Test data is composed of 1764 samples.


# B. Creating a linear regression multi-variable baseline.

In this section we make a linear regression predictor for the multi-variable case. We also check the performance of the resulting regressor, and print the error.

This part is had been done for you, such that the work does not depend on you importing parts from the previous projects.

You will need to adapt this for the other models.

In [3]:
# training the linear regressor
regressor = sklearn.linear_model.LinearRegression()
regressor.fit(training_data_x, training_data_y)
# We will create the predictions yhat for every x from the training data. We will do this one at a time. This is not an efficient way to do it, but it allows you to write and debug functions that return a scalar number
yhats = []
for x in test_data_x:
    yhat = regressor.predict([x])
    yhats.append(yhat[0])

# Now, print some examples of the quality of the classifier
examples = [45, 67, 170, 189, 207]
for i in examples:
    x = test_data_x[i]
    y = test_data_y[i]
    yhat = regressor.predict([x])[0][0]
    print(f"House {i} with {x[0]} sqmt was sold for {y} euros, but our system predicted {yhat:.2f}")

# Now calculate the root mean square error on the resulting arrays
error = sklearn.metrics.mean_squared_error(yhats, test_data_y, squared=False)
print(f"The mean square error of the linear regression is {error:.2f} euro")

House 45 with 239.0 sqmt was sold for [600000.] euros, but our system predicted 1041267.85
House 67 with 345.0 sqmt was sold for [1375000.] euros, but our system predicted 1643583.67
House 170 with 118.0 sqmt was sold for [480000.] euros, but our system predicted 553617.87
House 189 with 670.0 sqmt was sold for [2800000.] euros, but our system predicted 2888539.26
House 207 with 216.0 sqmt was sold for [1180000.] euros, but our system predicted 983130.87
The mean square error of the linear regression is 351143.43 euro


# P1: Random Forest using sklearn (5 points)

Use the RandomForestRegressor function from sklearn to predict the prices of the house. Print the resulting error and samples, similar to the way in Section B.

Experiment with the settings of the hyperparameters: n_estimators (try at least values 10, 25, 100, 200) and max_depth (try at least values 1, 2, 4, 8, 16 and None).
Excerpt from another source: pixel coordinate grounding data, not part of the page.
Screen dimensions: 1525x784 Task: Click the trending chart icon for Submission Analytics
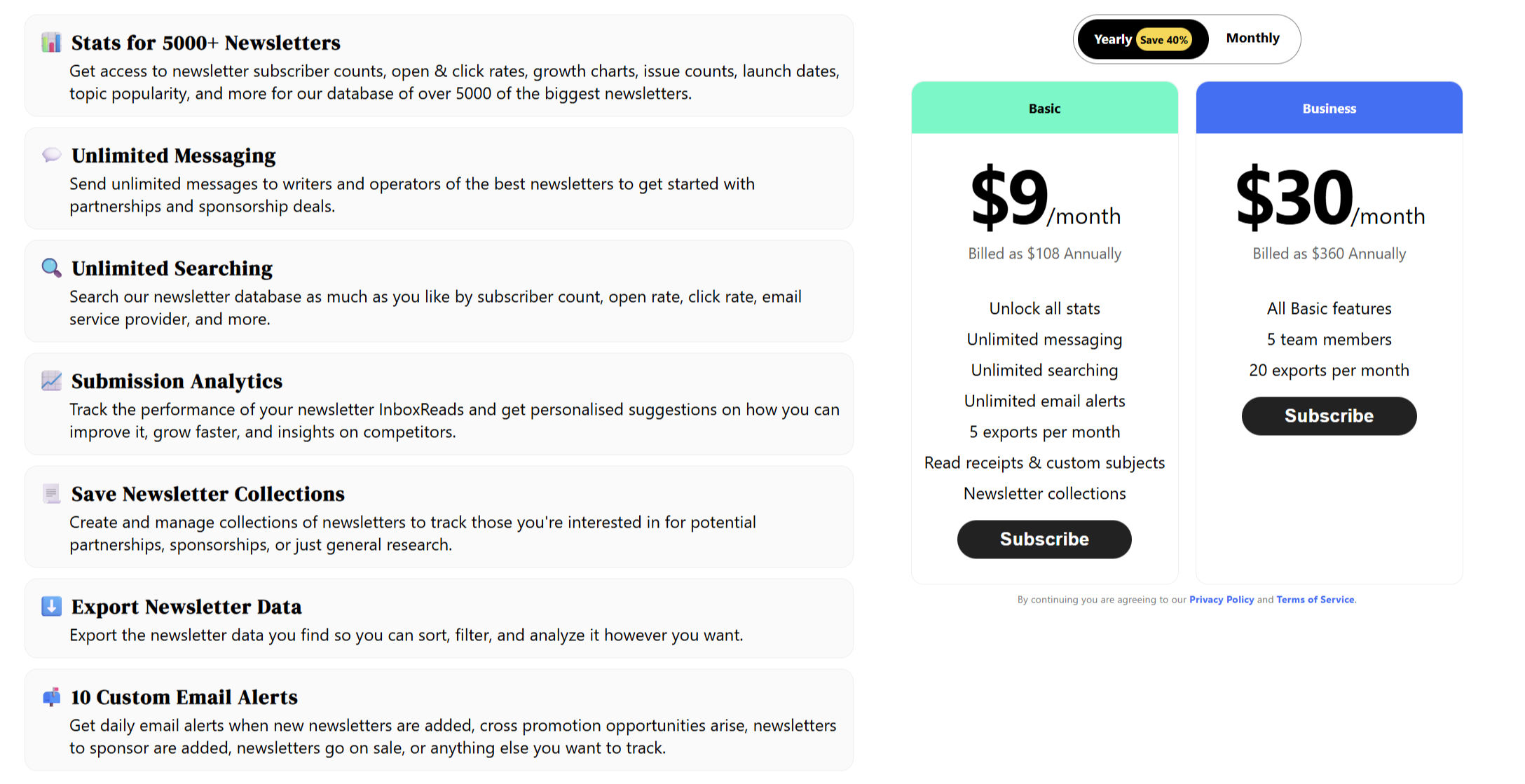tap(50, 381)
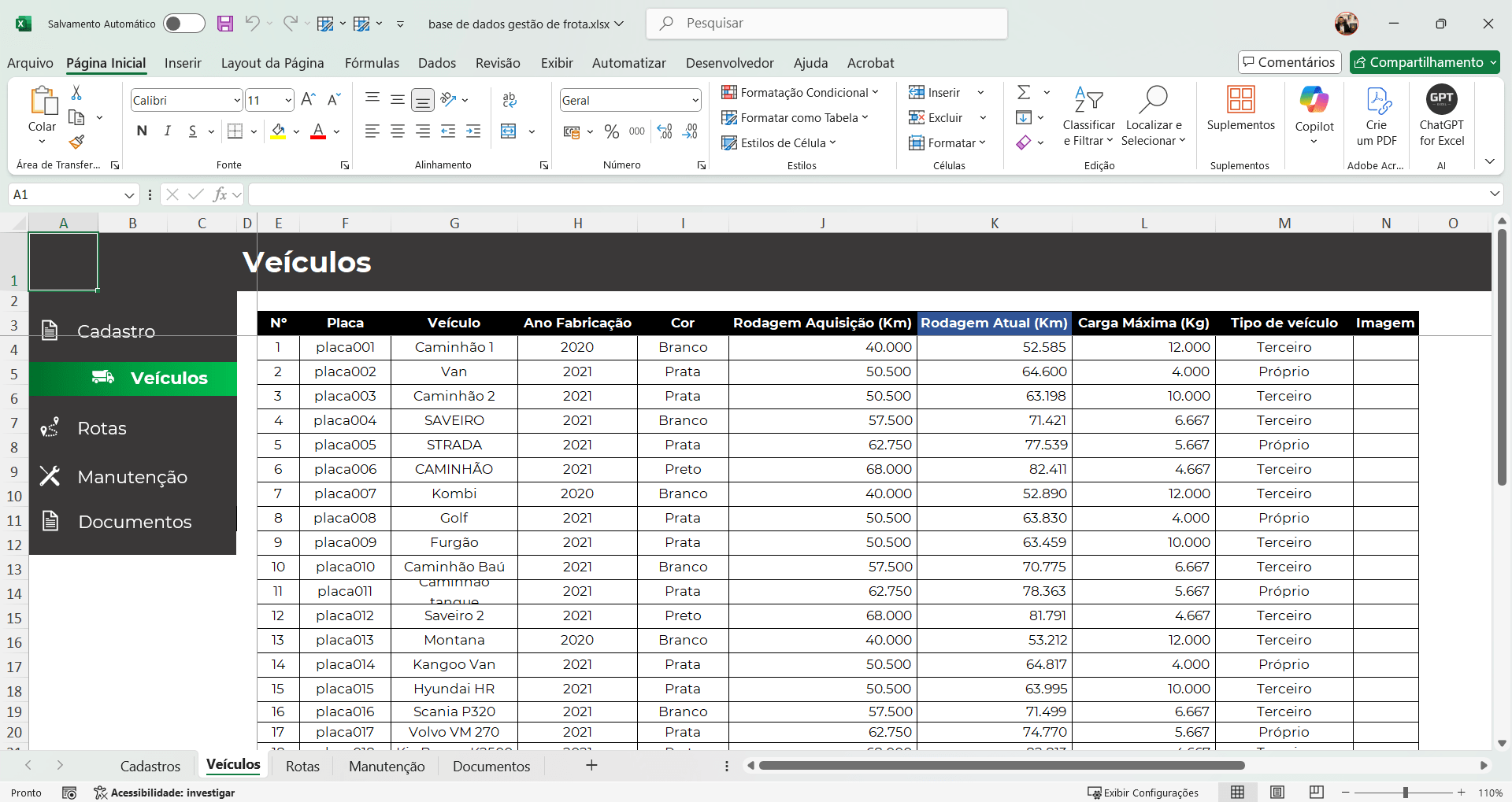Screen dimensions: 1512x802
Task: Toggle italic formatting button
Action: click(x=167, y=131)
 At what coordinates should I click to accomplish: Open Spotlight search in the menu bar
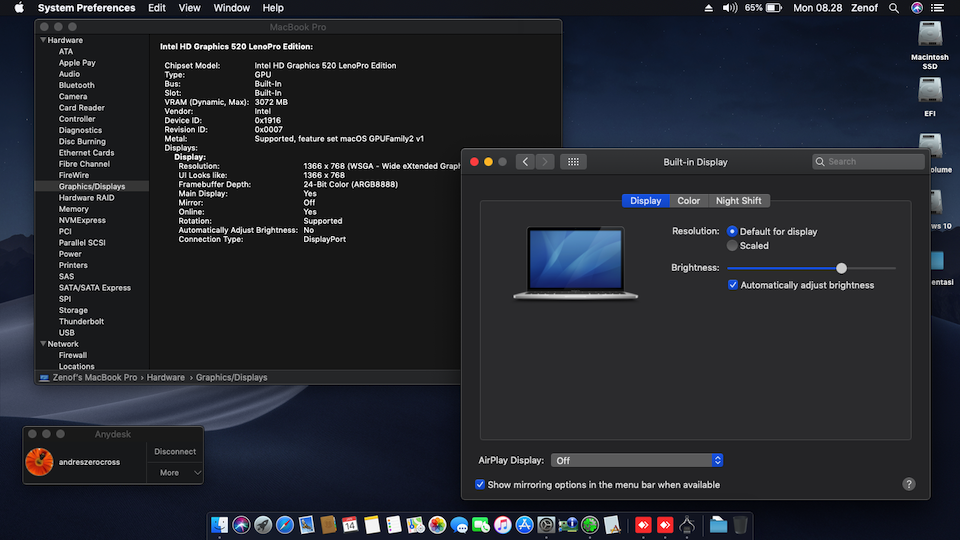(x=895, y=8)
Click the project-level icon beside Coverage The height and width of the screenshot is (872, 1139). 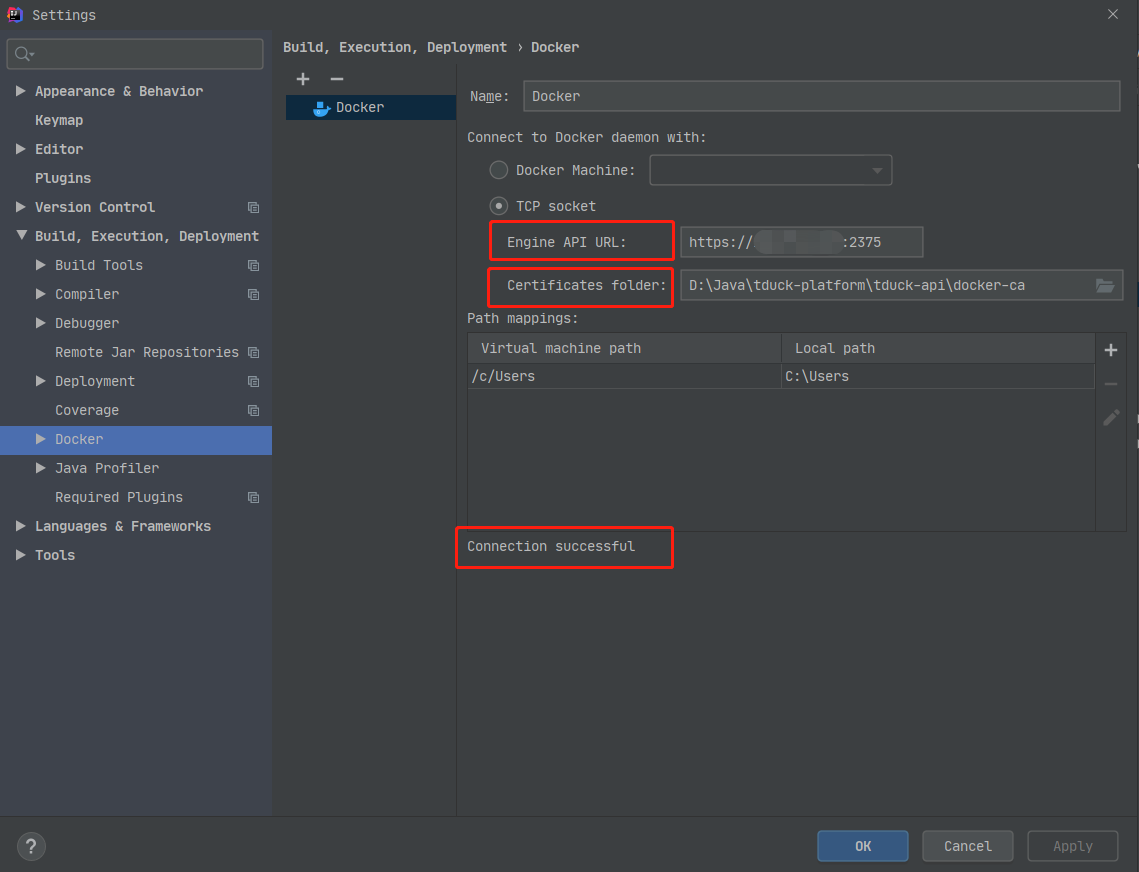pos(253,411)

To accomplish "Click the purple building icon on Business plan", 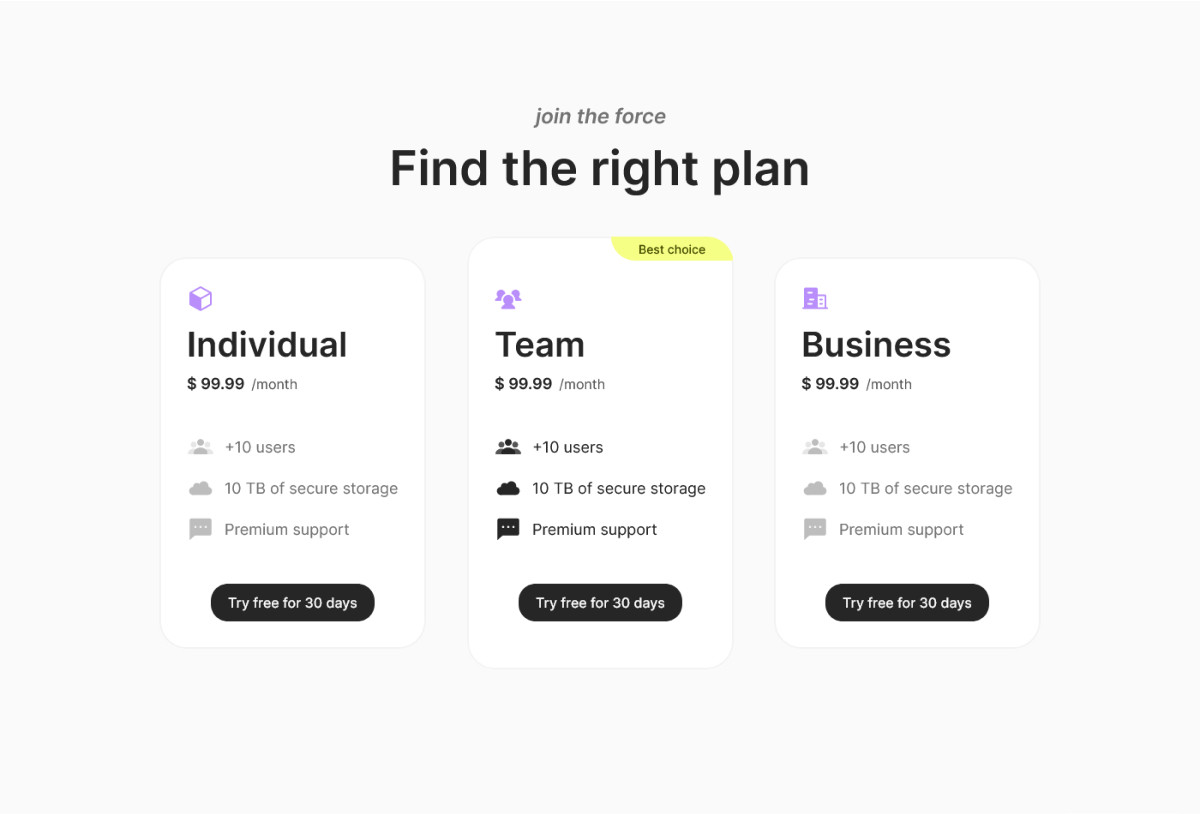I will (815, 298).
Retain the hyperparameter value that gives you the best result.



In [18]:
# TODO implement here
from sklearn.ensemble import RandomForestRegressor
regressor = sklearn.ensemble.RandomForestRegressor(n_estimators=25, max_depth=8)
regressor.fit(training_data_x, training_data_y)

yhats = []
for x in test_data_x:
    yhat = regressor.predict([x])
    yhats.append(yhat[0])

# Now, print some examples of the quality of the classifier
examples = [45, 67, 170, 189, 207]
for i in examples:
    x = test_data_x[i]
    y = test_data_y[i]
    #yhat = regressor.predict([x])[0][0]
    yhat = regressor.predict([x])[0]
    print(f"House {i} with {x[0]} sqmt was sold for {y} euros, but our system predicted {yhat:.2f}")

# Now calculate the root mean square error on the resulting arrays
error = sklearn.metrics.mean_squared_error(yhats, test_data_y, squared=False)
print(f"The mean square error of the linear regression is {error:.2f} euro")

  regressor.fit(training_data_x, training_data_y)


House 45 with 239.0 sqmt was sold for [600000.] euros, but our system predicted 1326430.61
House 67 with 345.0 sqmt was sold for [1375000.] euros, but our system predicted 1851927.77
House 170 with 118.0 sqmt was sold for [480000.] euros, but our system predicted 488443.39
House 189 with 670.0 sqmt was sold for [2800000.] euros, but our system predicted 2360319.16
House 207 with 216.0 sqmt was sold for [1180000.] euros, but our system predicted 897915.97
The mean square error of the linear regression is 335896.89 euro


# Questions:
* Q: Do you find that Random Forest performs better than the previous approaches you implemented? Discuss.
* A: Random Forest does perform better than the previous approaches that I have implemented. It does not run as fast as some other approaches but random forest is still quick in its runtime.
* Q: Explain the impact of the number of estimators and max tree depth hyperparameters on the accuracy. Which hyperparameter setting gives you the best value? Is this the same as the default settings in sklearn?
* A: The best settings that I got were n_estimator=25 and max_depth = 8. This is different compared to the default settings of 100 and None respectively.
* Q: Explain the impact of the hyperparameters on the training time.
* A: Increasing the n_estimators definitely had an impact on the training time.


# P2: AdaBoost using sklearn (5 points)

Use the AdaBoost function from sklearn to predict the prices of the house. Print the resulting error and samples, similar to the way in Section B.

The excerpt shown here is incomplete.